▶ WHAT THIS TASK INVOLVES: Exactly as written, set down every entry once more.
===============
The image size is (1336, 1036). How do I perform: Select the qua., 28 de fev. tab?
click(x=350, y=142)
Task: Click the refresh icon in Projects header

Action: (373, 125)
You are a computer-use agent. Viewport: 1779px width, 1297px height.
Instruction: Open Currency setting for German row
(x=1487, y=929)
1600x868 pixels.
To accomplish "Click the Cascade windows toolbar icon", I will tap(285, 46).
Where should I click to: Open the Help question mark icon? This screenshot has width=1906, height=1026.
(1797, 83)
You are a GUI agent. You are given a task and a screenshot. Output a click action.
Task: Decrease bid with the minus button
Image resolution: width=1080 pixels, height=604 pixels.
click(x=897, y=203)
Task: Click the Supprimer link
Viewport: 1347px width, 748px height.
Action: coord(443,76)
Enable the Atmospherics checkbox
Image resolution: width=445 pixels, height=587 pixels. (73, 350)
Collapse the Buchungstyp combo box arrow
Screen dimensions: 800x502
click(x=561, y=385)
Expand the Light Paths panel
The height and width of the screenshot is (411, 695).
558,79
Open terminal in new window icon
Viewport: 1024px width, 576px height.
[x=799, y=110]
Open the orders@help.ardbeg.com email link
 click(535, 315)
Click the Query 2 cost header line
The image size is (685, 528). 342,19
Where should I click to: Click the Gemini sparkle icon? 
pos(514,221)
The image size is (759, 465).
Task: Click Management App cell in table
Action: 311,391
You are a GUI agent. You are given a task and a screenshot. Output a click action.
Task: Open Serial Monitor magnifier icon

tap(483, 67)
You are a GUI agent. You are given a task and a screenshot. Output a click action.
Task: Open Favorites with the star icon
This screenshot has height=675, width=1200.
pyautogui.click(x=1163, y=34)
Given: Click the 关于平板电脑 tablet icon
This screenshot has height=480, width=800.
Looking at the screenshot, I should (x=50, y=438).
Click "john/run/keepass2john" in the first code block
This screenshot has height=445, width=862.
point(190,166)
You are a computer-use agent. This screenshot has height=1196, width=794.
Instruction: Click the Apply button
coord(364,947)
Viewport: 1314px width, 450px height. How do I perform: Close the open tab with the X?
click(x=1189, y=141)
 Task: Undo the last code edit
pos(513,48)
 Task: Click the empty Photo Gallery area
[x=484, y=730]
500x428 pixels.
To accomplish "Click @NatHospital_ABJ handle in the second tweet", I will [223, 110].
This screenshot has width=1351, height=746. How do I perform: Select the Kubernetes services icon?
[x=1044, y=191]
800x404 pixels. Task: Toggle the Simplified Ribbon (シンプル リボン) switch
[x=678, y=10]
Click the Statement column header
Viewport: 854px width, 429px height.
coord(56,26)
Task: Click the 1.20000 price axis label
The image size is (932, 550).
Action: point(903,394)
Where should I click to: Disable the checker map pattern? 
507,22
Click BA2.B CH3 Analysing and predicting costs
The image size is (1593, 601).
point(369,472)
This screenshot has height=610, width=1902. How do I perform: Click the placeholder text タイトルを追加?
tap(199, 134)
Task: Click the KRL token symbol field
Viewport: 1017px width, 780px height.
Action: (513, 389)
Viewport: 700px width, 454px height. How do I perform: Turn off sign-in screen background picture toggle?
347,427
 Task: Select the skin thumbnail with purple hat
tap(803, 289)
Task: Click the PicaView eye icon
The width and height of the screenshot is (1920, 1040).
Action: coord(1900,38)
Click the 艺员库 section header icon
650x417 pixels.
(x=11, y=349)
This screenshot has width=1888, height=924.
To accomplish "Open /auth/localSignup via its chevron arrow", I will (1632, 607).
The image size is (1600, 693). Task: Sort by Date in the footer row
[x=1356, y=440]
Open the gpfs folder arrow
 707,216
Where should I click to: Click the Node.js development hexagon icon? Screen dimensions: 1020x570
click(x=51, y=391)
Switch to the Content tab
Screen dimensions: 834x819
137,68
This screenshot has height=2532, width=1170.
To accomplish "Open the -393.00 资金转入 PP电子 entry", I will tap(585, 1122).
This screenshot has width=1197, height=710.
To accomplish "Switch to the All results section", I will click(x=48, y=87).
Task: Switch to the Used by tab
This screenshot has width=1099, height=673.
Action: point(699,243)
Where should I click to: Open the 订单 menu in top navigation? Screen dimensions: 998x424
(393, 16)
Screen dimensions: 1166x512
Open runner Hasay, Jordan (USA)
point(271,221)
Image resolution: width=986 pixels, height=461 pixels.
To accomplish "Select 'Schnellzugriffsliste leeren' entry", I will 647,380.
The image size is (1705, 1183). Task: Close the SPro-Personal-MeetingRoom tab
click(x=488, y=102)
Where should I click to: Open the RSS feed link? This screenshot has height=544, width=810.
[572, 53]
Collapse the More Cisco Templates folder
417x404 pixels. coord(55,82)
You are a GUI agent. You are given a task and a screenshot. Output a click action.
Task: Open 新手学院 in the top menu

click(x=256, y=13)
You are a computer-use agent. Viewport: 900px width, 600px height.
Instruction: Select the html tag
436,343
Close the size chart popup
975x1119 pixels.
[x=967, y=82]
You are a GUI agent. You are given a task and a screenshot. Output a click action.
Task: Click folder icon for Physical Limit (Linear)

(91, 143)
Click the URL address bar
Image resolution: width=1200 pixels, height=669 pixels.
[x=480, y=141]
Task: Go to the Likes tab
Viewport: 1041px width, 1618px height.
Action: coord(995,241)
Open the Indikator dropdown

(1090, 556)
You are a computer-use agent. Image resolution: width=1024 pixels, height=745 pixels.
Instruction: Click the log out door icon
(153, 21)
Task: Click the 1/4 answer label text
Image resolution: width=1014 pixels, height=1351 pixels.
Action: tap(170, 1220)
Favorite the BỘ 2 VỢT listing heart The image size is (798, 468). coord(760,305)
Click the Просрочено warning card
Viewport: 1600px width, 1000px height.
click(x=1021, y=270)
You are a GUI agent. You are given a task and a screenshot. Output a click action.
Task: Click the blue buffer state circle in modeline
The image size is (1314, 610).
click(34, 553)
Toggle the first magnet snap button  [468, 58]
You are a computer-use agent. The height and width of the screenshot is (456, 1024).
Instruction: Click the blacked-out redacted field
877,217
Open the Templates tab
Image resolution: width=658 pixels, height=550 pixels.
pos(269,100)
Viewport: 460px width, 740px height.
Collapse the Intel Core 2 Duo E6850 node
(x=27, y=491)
===============
▶ SOLVED PROBLEM:
The image size is (1336, 1036). How do I perform: Select the qua., 28 de fev. tab?
click(x=350, y=142)
Task: Click the refresh icon in Projects header

Action: (373, 125)
You are a computer-use agent. Viewport: 1779px width, 1297px height.
Instruction: Open Currency setting for German row
(x=1487, y=929)
1600x868 pixels.
To accomplish "Click the Cascade windows toolbar icon", I will tap(285, 46).
Where should I click to: Open the Help question mark icon? This screenshot has width=1906, height=1026.
(1797, 83)
You are a GUI agent. You are given a task and a screenshot. Output a click action.
Task: Decrease bid with the minus button
Image resolution: width=1080 pixels, height=604 pixels.
click(x=897, y=203)
Task: Click the Supprimer link
Viewport: 1347px width, 748px height.
Action: coord(443,76)
Enable the Atmospherics checkbox
Image resolution: width=445 pixels, height=587 pixels. (73, 350)
Collapse the Buchungstyp combo box arrow
Screen dimensions: 800x502
click(x=561, y=385)
Expand the Light Paths panel
The height and width of the screenshot is (411, 695).
558,79
Open terminal in new window icon
Viewport: 1024px width, 576px height.
[x=799, y=110]
Open the orders@help.ardbeg.com email link
 click(535, 315)
Click the Query 2 cost header line
The image size is (685, 528). 342,19
Where should I click to: Click the Gemini sparkle icon? 
pos(514,221)
The image size is (759, 465).
Task: Click Management App cell in table
Action: 311,391
You are a GUI agent. You are given a task and a screenshot. Output a click action.
Task: Open Serial Monitor magnifier icon

tap(483, 67)
You are a GUI agent. You are given a task and a screenshot. Output a click action.
Task: Open Favorites with the star icon
This screenshot has height=675, width=1200.
pyautogui.click(x=1163, y=34)
Given: Click the 关于平板电脑 tablet icon
This screenshot has height=480, width=800.
Looking at the screenshot, I should (x=50, y=438).
Click "john/run/keepass2john" in the first code block
This screenshot has height=445, width=862.
point(190,166)
You are a computer-use agent. This screenshot has height=1196, width=794.
Instruction: Click the Apply button
coord(364,947)
Viewport: 1314px width, 450px height. How do I perform: Close the open tab with the X?
click(x=1189, y=141)
 Task: Undo the last code edit
pos(513,48)
 Task: Click the empty Photo Gallery area
[x=484, y=730]
500x428 pixels.
To accomplish "Click @NatHospital_ABJ handle in the second tweet", I will [223, 110].
This screenshot has width=1351, height=746. How do I perform: Select the Kubernetes services icon?
[x=1044, y=191]
800x404 pixels. Task: Toggle the Simplified Ribbon (シンプル リボン) switch
[x=678, y=10]
Click the Statement column header
Viewport: 854px width, 429px height.
coord(56,26)
Task: Click the 1.20000 price axis label
The image size is (932, 550).
Action: point(903,394)
Where should I click to: Disable the checker map pattern? 
507,22
Click BA2.B CH3 Analysing and predicting costs
The image size is (1593, 601).
point(369,472)
This screenshot has height=610, width=1902. How do I perform: Click the placeholder text タイトルを追加?
tap(199, 134)
Task: Click the KRL token symbol field
Viewport: 1017px width, 780px height.
Action: (513, 389)
Viewport: 700px width, 454px height. How do I perform: Turn off sign-in screen background picture toggle?
347,427
 Task: Select the skin thumbnail with purple hat
tap(803, 289)
Task: Click the PicaView eye icon
The width and height of the screenshot is (1920, 1040).
Action: coord(1900,38)
Click the 艺员库 section header icon
650x417 pixels.
(x=11, y=349)
This screenshot has width=1888, height=924.
To accomplish "Open /auth/localSignup via its chevron arrow", I will (1632, 607).
The image size is (1600, 693). Task: Sort by Date in the footer row
[x=1356, y=440]
Open the gpfs folder arrow
 707,216
Where should I click to: Click the Node.js development hexagon icon? Screen dimensions: 1020x570
click(x=51, y=391)
Switch to the Content tab
Screen dimensions: 834x819
137,68
This screenshot has height=2532, width=1170.
To accomplish "Open the -393.00 资金转入 PP电子 entry", I will tap(585, 1122).
This screenshot has width=1197, height=710.
To accomplish "Switch to the All results section", I will click(x=48, y=87).
Task: Switch to the Used by tab
This screenshot has width=1099, height=673.
Action: point(699,243)
Where should I click to: Open the 订单 menu in top navigation? Screen dimensions: 998x424
(393, 16)
Screen dimensions: 1166x512
Open runner Hasay, Jordan (USA)
point(271,221)
Image resolution: width=986 pixels, height=461 pixels.
To accomplish "Select 'Schnellzugriffsliste leeren' entry", I will 647,380.
The image size is (1705, 1183). Task: Close the SPro-Personal-MeetingRoom tab
click(x=488, y=102)
Where should I click to: Open the RSS feed link? This screenshot has height=544, width=810.
[572, 53]
Collapse the More Cisco Templates folder
417x404 pixels. coord(55,82)
You are a GUI agent. You are given a task and a screenshot. Output a click action.
Task: Open 新手学院 in the top menu

click(x=256, y=13)
You are a computer-use agent. Viewport: 900px width, 600px height.
Instruction: Select the html tag
436,343
Close the size chart popup
975x1119 pixels.
[x=967, y=82]
You are a GUI agent. You are given a task and a screenshot. Output a click action.
Task: Click folder icon for Physical Limit (Linear)

(91, 143)
Click the URL address bar
Image resolution: width=1200 pixels, height=669 pixels.
[x=480, y=141]
Task: Go to the Likes tab
Viewport: 1041px width, 1618px height.
Action: coord(995,241)
Open the Indikator dropdown

(1090, 556)
You are a computer-use agent. Image resolution: width=1024 pixels, height=745 pixels.
Instruction: Click the log out door icon
(153, 21)
Task: Click the 1/4 answer label text
Image resolution: width=1014 pixels, height=1351 pixels.
Action: tap(170, 1220)
Favorite the BỘ 2 VỢT listing heart The image size is (798, 468). coord(760,305)
Click the Просрочено warning card
Viewport: 1600px width, 1000px height.
click(x=1021, y=270)
You are a GUI agent. You are given a task and a screenshot. Output a click action.
Task: Click the blue buffer state circle in modeline
The image size is (1314, 610).
click(34, 553)
Toggle the first magnet snap button  [468, 58]
You are a computer-use agent. The height and width of the screenshot is (456, 1024).
Instruction: Click the blacked-out redacted field
877,217
Open the Templates tab
Image resolution: width=658 pixels, height=550 pixels.
pos(269,100)
Viewport: 460px width, 740px height.
Collapse the Intel Core 2 Duo E6850 node
(x=27, y=491)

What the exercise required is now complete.